The dominant policy response to AI-driven labour market displacement — reskilling programmes aimed at helping displaced workers transition into AI-adjacent roles — contains a structural contradiction that the empirical evidence makes clear. If approximately 77 percent of newly created AI-related roles require master's degrees, ⚖ Contested [8] then a reskilling programme offering six-month vocational courses to displaced administrative workers is not a pathway into the emerging AI economy — it is a credentialing gap measured in years of graduate education that most displaced workers cannot afford, cannot access, and in many cases cannot complete while managing caregiving responsibilities that disproportionately fall on women.
The structural mismatch between the displaced cohort and the newly created role requirements is the policy challenge that current frameworks are not designed to address. The U.S. Trade Adjustment Assistance programme, designed to support workers displaced by international trade, offers a template that has been consistently underfunded and narrowly defined. Extending and reformatting such mechanisms for AI-driven displacement — with income support periods of sufficient length to enable genuine credential attainment, childcare provisions to support women with caregiving responsibilities, and geographic mobility support — would require political investments that have not materialised.

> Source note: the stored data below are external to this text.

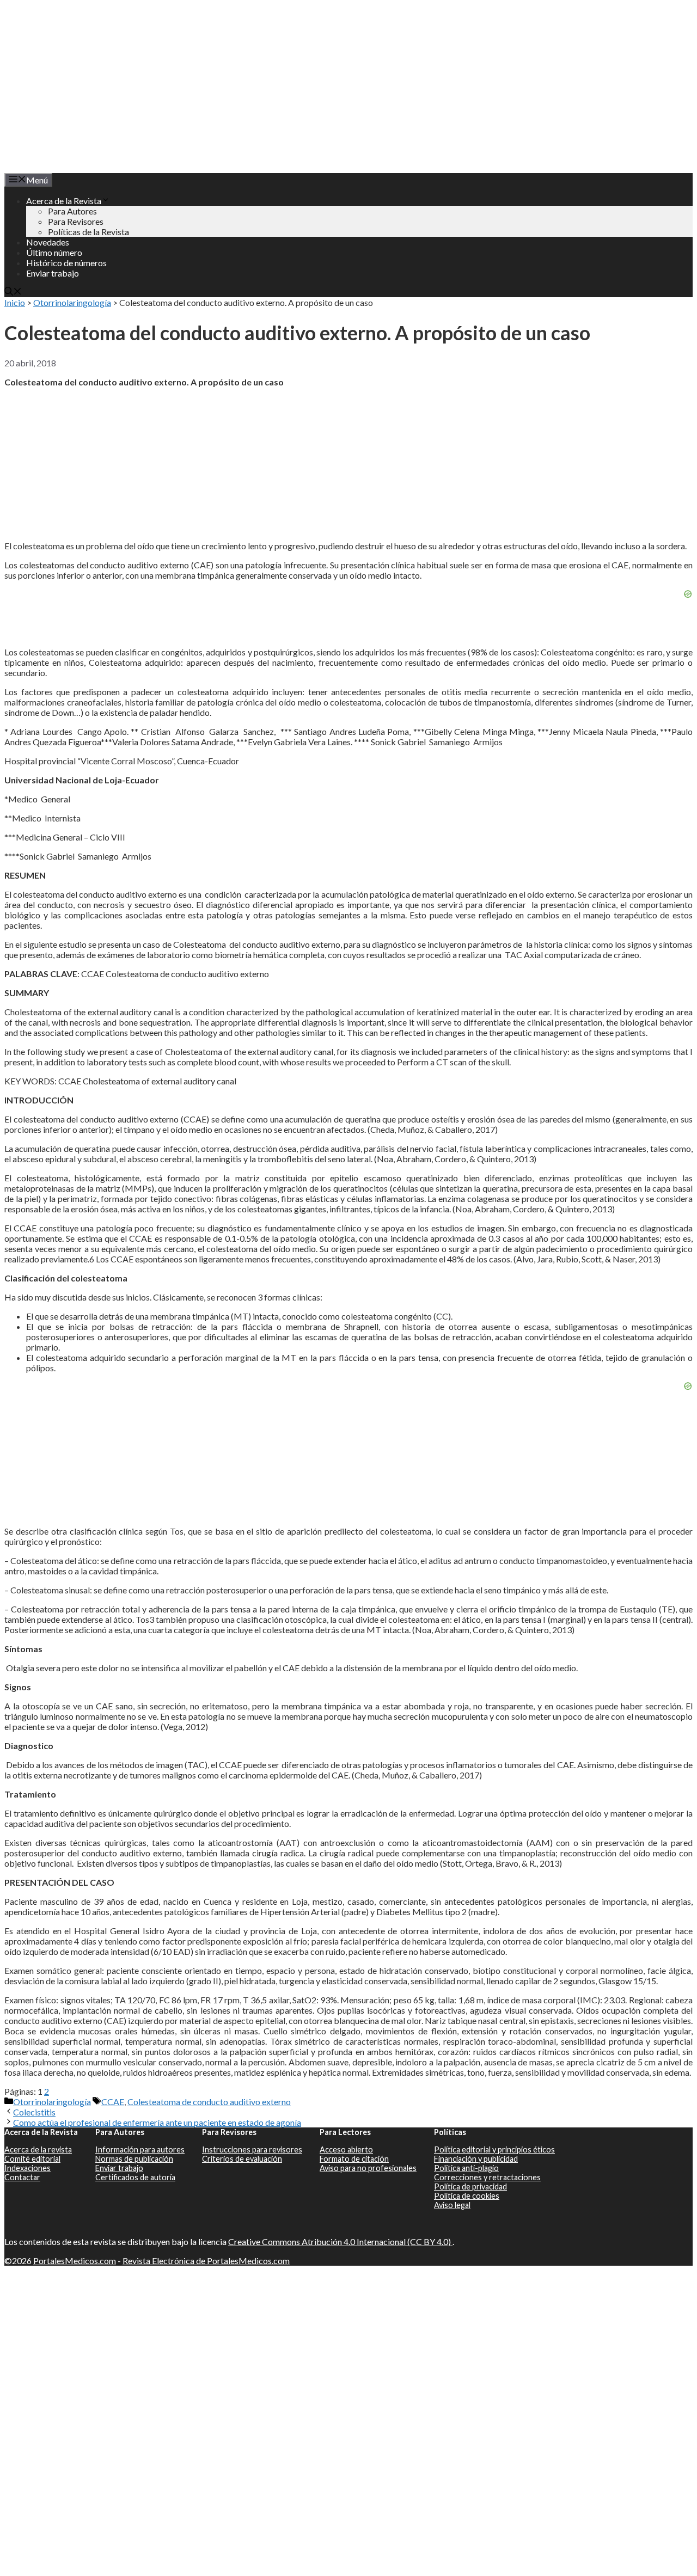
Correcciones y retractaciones (487, 2177)
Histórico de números (66, 262)
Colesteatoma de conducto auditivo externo (209, 2101)
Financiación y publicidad (476, 2158)
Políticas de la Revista (88, 231)
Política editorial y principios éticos (494, 2149)
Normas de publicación (134, 2158)
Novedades (47, 242)
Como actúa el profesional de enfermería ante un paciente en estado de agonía (157, 2122)
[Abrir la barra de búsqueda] (13, 292)
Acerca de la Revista (63, 200)
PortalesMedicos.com (74, 2260)
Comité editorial (32, 2158)
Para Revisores (75, 221)
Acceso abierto (346, 2149)
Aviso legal (452, 2205)
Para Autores (72, 211)
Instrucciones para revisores (252, 2149)
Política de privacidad (470, 2186)
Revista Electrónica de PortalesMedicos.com (206, 2260)
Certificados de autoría (135, 2177)
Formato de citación (354, 2158)
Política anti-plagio (466, 2168)
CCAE (112, 2101)
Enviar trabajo (52, 273)
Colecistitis (34, 2112)
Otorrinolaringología (72, 302)
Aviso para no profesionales (368, 2168)
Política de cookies (466, 2195)
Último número (54, 252)
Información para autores (140, 2149)
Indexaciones (27, 2168)
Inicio (14, 302)
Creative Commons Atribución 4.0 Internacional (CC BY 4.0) (340, 2241)
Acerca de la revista (38, 2149)
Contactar (22, 2177)
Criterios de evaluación (242, 2158)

The AB Academics January 2026 analysis found that in Nordic countries with strong unions and active labour market policies, AI adoption was associated with narrower wage gaps, while in the U.S. and U.K. it coincided with sharper wage polarisation. [12] MIT's David Autor, in his 2024 NBER working paper, argued explicitly that AI's destructive or constructive application is a policy choice, not a technological inevitability. [11] The implication is that the harm currently being documented is not the unavoidable cost of technological progress — it is the cost of institutional inaction.

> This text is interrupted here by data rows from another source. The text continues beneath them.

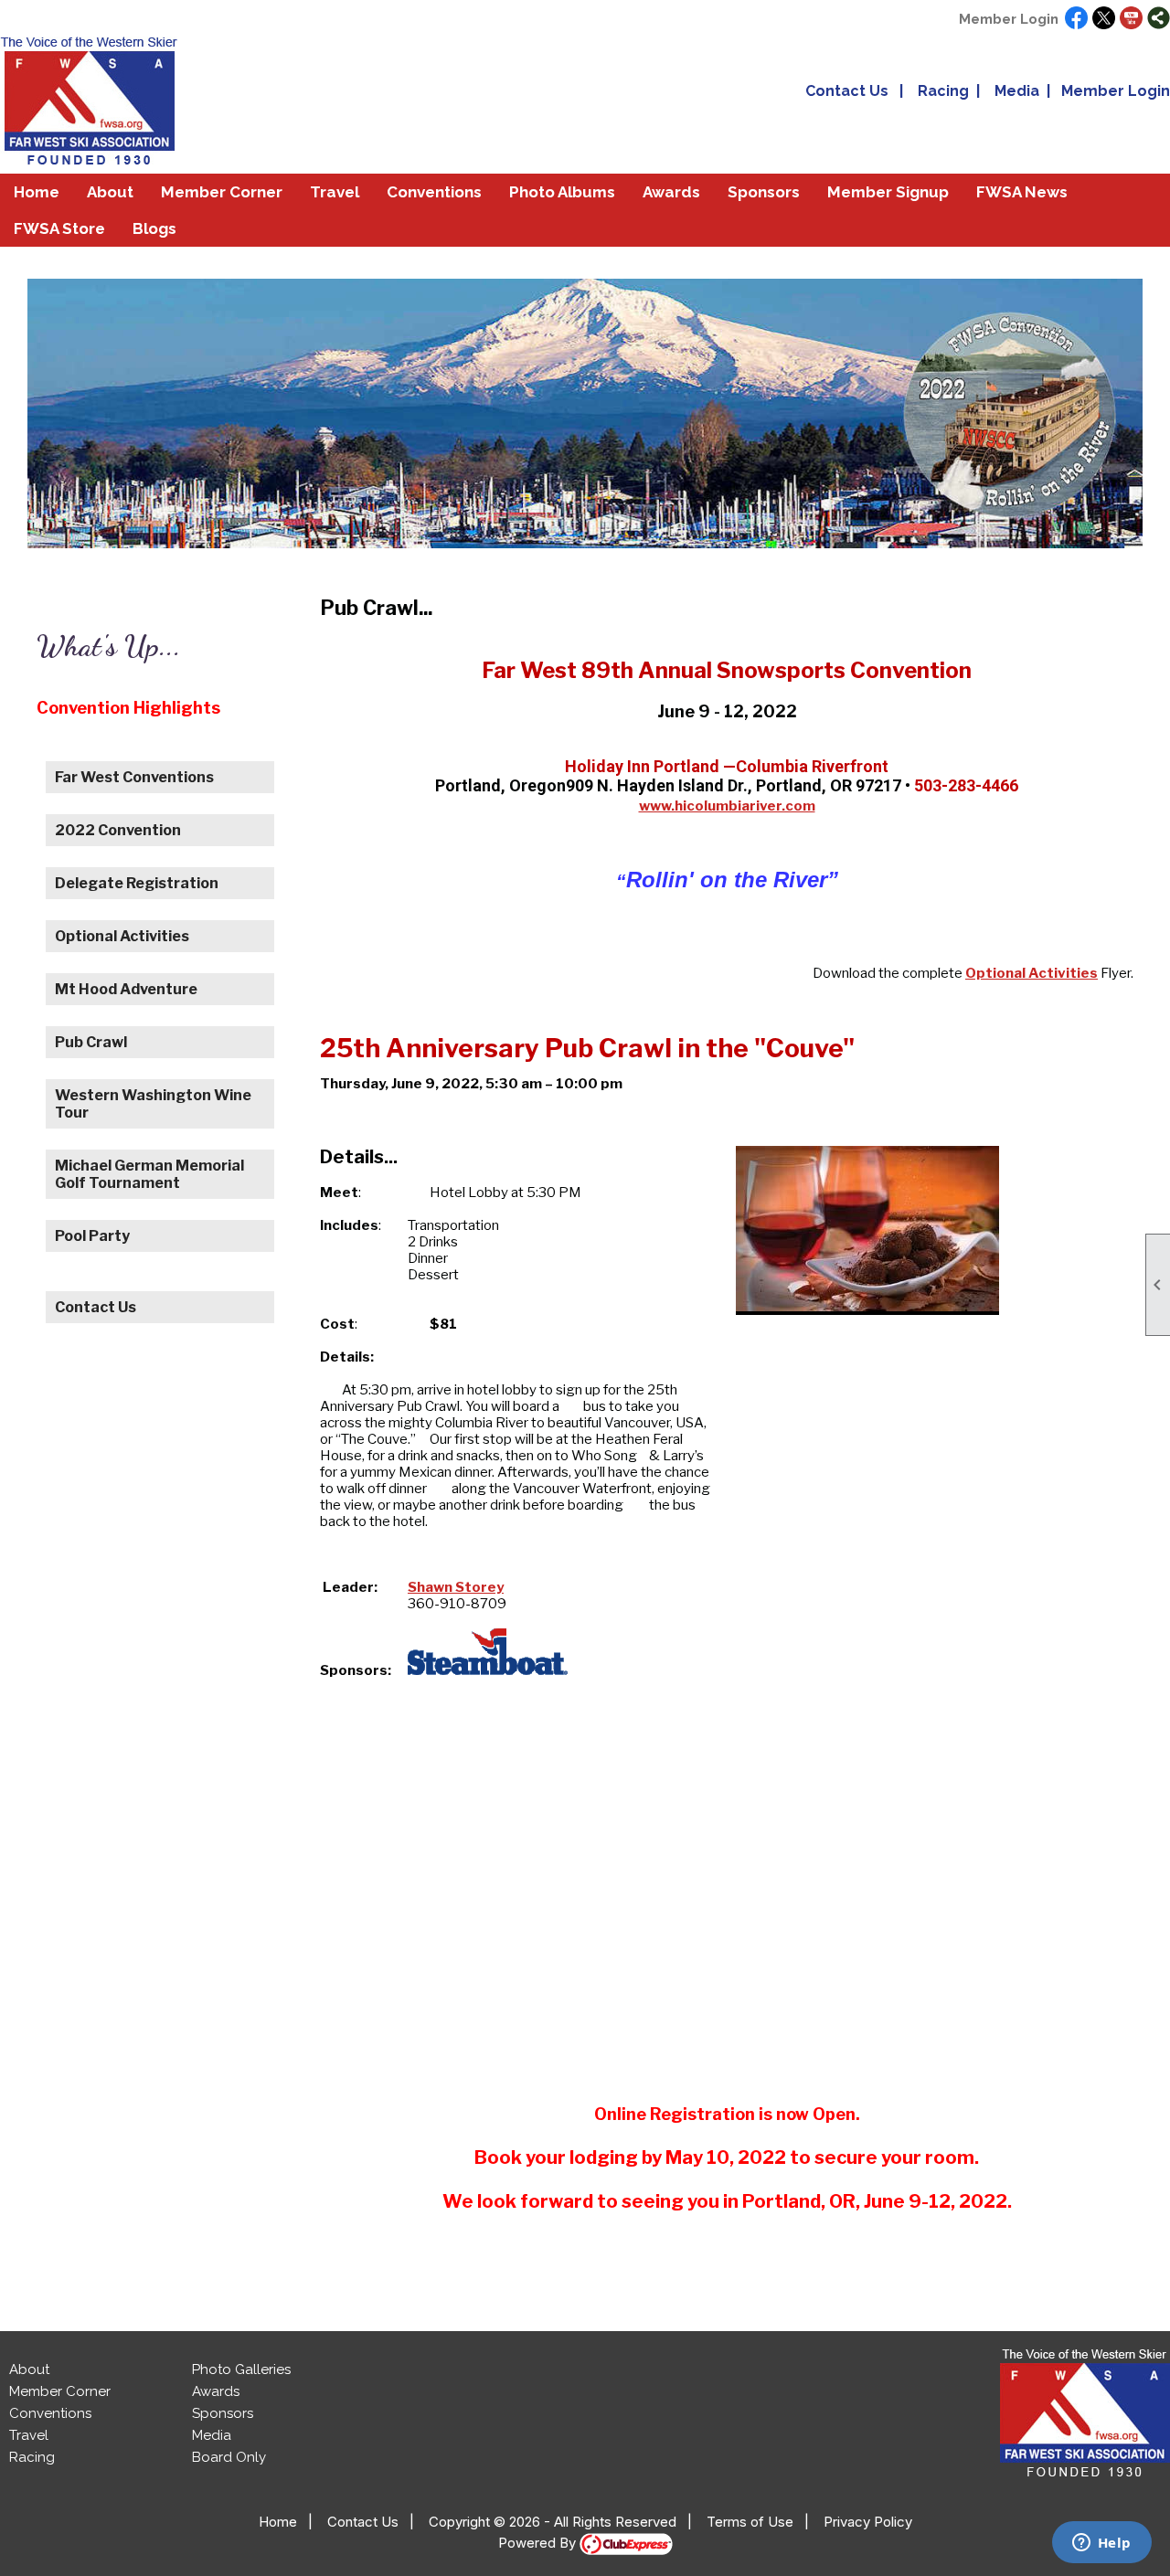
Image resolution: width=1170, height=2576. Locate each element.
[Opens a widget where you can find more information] (1101, 2544)
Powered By (539, 2542)
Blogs (154, 228)
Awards (215, 2391)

Three specific policy failures are identifiable from the evidence base. First, current reskilling investments are insufficiently scaled: independent estimates place total AI-attributable displacement in 2025 at 200,000 to 300,000 positions, ◈ Strong Evidence [8] and the policy apparatus to support them — community college programmes, workforce development boards, state retraining subsidies — was not designed for this volume or occupational distribution. Second, the geographic concentration of risk has not been mapped into targeted intervention: the IMF Working Paper's September 2024 finding that U.S. commuting zones with higher AI adoption experienced stronger declines in employment-to-population ratios between 2010 and 2021 ◈ Strong Evidence [9] identifies specific communities at elevated risk — communities that have not received targeted preparatory investment. Third, the gender dimension of the adaptive capacity gap has not been incorporated into policy design: programmes built without explicit attention to caregiving barriers, credential gap magnitude, and occupational feminisation patterns will fail to reach the 86 percent of the most vulnerable cohort who are women. ✓ Established [1]

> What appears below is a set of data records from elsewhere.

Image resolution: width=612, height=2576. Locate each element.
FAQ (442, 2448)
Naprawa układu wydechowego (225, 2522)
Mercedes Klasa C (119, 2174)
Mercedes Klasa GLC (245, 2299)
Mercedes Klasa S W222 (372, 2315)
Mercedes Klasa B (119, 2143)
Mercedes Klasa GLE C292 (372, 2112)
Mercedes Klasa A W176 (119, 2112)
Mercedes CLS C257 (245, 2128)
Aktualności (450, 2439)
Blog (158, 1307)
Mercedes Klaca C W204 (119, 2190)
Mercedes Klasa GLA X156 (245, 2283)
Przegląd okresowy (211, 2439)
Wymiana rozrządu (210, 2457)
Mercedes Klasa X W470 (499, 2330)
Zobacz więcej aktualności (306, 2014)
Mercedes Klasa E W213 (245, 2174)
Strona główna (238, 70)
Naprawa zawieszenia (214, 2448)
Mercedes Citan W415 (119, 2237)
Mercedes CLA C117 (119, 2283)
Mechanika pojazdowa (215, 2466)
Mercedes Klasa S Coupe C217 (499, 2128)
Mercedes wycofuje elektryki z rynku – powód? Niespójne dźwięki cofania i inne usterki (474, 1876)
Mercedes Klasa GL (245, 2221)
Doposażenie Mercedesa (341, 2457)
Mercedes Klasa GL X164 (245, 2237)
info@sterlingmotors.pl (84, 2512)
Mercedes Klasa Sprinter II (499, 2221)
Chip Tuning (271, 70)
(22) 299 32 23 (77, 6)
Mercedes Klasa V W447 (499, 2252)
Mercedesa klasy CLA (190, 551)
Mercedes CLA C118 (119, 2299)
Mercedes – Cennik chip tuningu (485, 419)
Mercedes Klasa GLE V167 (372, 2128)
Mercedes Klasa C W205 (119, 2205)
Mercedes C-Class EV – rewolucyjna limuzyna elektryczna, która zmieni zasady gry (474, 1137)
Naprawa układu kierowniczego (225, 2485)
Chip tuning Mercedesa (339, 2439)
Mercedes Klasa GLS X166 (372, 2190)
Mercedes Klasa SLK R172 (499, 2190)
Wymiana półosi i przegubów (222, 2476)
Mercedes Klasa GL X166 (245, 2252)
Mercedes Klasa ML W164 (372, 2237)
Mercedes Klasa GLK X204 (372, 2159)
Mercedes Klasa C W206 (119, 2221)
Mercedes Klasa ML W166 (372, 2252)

The aggregate picture — 40 percent of global employment exposed to AI, a technology uniquely targeting cognitive work at a scale without historical precedent ✓ Established [2] — demands a policy response calibrated to the worst-positioned workers, not the most-visible ones. The 6.1 million low-adaptability workers documented by Brookings and GovAI in February 2026 are not generating Silicon Valley headlines or Wall Street analyst notes. They are, in the title of the Stanford Digital Economy Lab's August 2025 paper, the canaries in the coal mine. [4] Whether governance systems register their warning before the displacement wave builds to its projected 2027–2030 intensity will determine whether AI's labour market legacy is a manageable transition or a structural scar concentrated in the most economically fragile communities in the American workforce.